START Excerpt provided

Of the new crop of members in the House of Representatives delivering maiden speeches on Tuesday evening, Labor’s Sally Sitou was up first, as Independent Zoe Daniel closed the evening.
As the newly-minted Member for Reid in New South Wales, Sally Sitou called for action on climate change and more support for university research. Prior to her election win, Ms Sitou was a communications adviser at the University of Sydney, and has previously worked as a doctoral researcher at the University of Sydney Business School focusing on the finance industry.
Before Ms Daniel entered politics at the end of last year, she worked as a sessional lecturer in Journalism at RMIT University and as a communications and public relations consultant. This capped her three decades as a reporter and foreign correspondent at the ABC.
Ms Daniel, who unseated Liberal Tim Wilson to become the Member for Goldstein in Melbourne, said the urgency of the climate change task had been highlighted by the degradation identified in the State of the Environment report released last week.
“To our young people, our kids, our babies: I’m sorry. I’m sorry that your generation is going to pay the price for the failure of those who have come before you, for failing to make the government take the action we need to futureproof our nation and the globe from the devastating impact of climate change on your lives and those of your children,” Ms Daniel said.
She said she arrives in parliament with determination and optimism, and looked forward to opportunities for Australia.
“Australia has a chance to lead and to take our place in the world as a nation of innovation. In doing so, we must implement an effective integrity system a corruption commission, transparency of political donations, ministerial diaries, whistleblower protection and truth in political advertising.”
And we must hold the government to account on safety and economic empowerment of women and girls.

END Excerpt provided
START Records provided

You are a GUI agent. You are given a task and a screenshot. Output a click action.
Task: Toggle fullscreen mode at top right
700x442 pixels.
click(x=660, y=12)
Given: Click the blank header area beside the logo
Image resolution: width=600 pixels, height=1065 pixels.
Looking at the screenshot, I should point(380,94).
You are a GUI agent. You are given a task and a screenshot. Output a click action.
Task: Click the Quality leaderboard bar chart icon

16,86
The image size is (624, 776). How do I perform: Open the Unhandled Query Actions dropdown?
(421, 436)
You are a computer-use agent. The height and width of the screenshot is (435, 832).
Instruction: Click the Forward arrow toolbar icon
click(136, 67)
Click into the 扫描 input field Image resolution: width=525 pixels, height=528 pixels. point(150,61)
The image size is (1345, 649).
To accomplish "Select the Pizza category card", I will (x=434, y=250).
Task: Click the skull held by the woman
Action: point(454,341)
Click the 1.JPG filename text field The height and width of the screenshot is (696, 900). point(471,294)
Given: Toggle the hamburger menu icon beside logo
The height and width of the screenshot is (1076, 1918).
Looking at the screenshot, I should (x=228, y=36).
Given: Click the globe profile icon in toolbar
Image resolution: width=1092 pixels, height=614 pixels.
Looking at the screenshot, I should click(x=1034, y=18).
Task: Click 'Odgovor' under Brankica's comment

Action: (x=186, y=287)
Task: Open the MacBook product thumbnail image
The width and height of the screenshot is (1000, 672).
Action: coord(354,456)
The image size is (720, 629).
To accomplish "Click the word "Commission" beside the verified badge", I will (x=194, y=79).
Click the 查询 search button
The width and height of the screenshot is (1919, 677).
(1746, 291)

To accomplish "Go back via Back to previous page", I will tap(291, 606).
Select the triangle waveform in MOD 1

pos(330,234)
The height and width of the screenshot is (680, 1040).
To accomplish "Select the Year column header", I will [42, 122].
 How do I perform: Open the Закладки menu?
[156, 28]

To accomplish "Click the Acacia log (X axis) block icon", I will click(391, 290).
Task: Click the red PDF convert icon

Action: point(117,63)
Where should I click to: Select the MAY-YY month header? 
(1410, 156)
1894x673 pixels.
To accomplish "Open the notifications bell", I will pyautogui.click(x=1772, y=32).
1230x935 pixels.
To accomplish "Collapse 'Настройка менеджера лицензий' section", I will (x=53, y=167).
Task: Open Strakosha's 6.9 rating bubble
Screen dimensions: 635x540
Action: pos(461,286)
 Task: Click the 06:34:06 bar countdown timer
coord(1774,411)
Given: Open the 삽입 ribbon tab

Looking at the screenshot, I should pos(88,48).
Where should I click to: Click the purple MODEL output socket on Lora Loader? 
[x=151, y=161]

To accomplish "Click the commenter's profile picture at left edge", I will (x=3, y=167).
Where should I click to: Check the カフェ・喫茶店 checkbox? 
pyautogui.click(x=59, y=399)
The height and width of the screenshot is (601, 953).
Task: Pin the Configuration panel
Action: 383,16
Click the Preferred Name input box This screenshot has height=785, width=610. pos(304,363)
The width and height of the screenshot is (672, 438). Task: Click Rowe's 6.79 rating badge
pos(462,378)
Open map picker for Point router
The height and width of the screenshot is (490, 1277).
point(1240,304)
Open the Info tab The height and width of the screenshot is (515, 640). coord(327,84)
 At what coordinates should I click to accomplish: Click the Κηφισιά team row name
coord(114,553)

END Records provided

■ **Directions**
1. Answer these questions using the article on the maiden speeches:
(a) Which electorate does Sally Sitou represent?
(b) Which member did Zoe Daniel unseat to win Goldstein?
(c) For how long was Ms Daniel a reporter and foreign correspondent at the ABC?
2. Carry on the article on the maiden speeches, starting right after its final sentence.

■ **Responses by task**
1.
(a) Reid, in New South Wales.
(b) Liberal Tim Wilson.
(c) Three decades.

2.
“Let us shift the focus from hard infrastructure like roads and bridges to hospitals and schools and give women and girls their best opportunity to participate in the economy, taking into account their multiple competing priorities. Higher productivity is critical and timely, universal, cheap, and flexible. Childcare is central to this to cater for women working fragmented shifts,” Ms Daniel said.
Ms Sitou’s put a clear emphasis on the government’s concept of education.
“We have allowed our university and TAFE sectors to languish, and, worse still, the previous government actively undermined tertiary education. They oversaw the most job losses the sector has ever seen – estimates of around 12,000 jobs lost in the higher education sector because of the pandemic,” Ms Sitou said.
“And the sad irony is that it was our university researchers we relied on to help us manage the pandemic: epidemiologists, virologists, public health experts. But it’s not just applied research that matters. We also need research in our arts, mathematics and basic science to be valued, because they provide the essential foundations for all future applications.
“If we can get this right, there is a kingdom that awaits us all, one made up of highly skilled and fulfilling jobs, an economy that is productive and makes the most of our talents and where imagination is valued.”